Written on me was a message,
“At Your Service,”
like a book of paper matches.
One by one we were taken out
and struck.
We come bearing supper,
our heads on fire.”


This poem at face value can be taken as a young girl at a family party, but on a deeper level this poem is saying much more. The speaker in the poem is not necessarily the author but instead is any young girl (probably age ten or a little older) who observes that she and her aunts "washed dishes while her uncles squirted each other on the lawn with garden hoses." The speaker is the one that continues the plot of this poem through her tone.  The tone in the first few lines is inquisitive and slightly naïve, and by using first and third person pronouns it makes the reader connect on a deeper level and begin to wonder about this question too. Gender roles are brought into consideration, which are always a universal problem. The tone in the poem then shifts when the speaker's Aunt Hetty, "The shriveled-up one" tells her that it is the way that it is.

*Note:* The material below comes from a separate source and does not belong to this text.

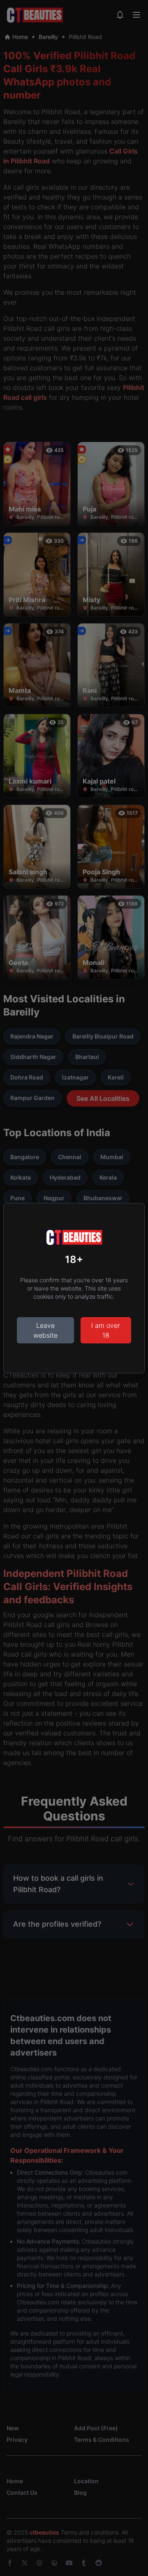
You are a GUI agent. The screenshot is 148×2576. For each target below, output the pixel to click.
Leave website (45, 1330)
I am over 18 (105, 1330)
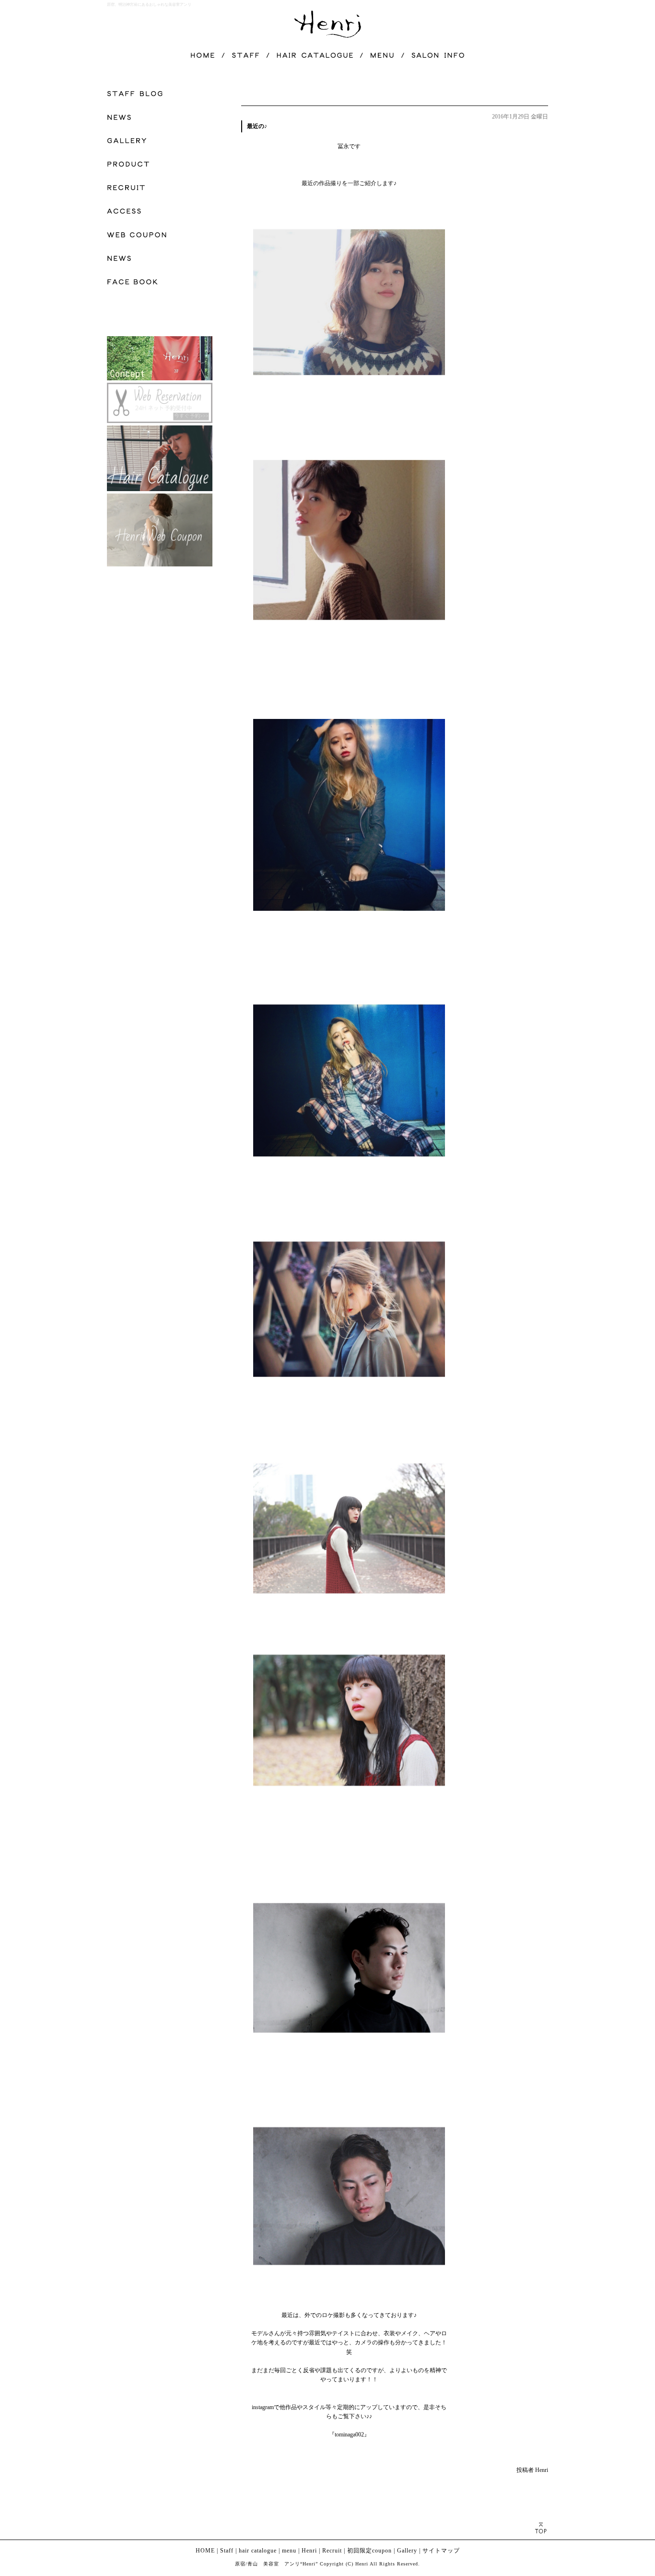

This enrages the speaker and the tone becomes angry and resentful. The young girl compares her situation to a book of paper matches that are used then disposed of without a second thought. She feels like all the women in her life have been taken advantage of and that there is nothing she or anyone else can do to change that. The final sentence of the one stanza poem makes up the strongest two lines. "We come bearing supper, our heads on fire." This creates a pictorial metaphor comparing the women to burning matches.



1 comment:

  1. Nice attention to the role of the speaker - why it's significant that it's ambiguous, but also meaningful.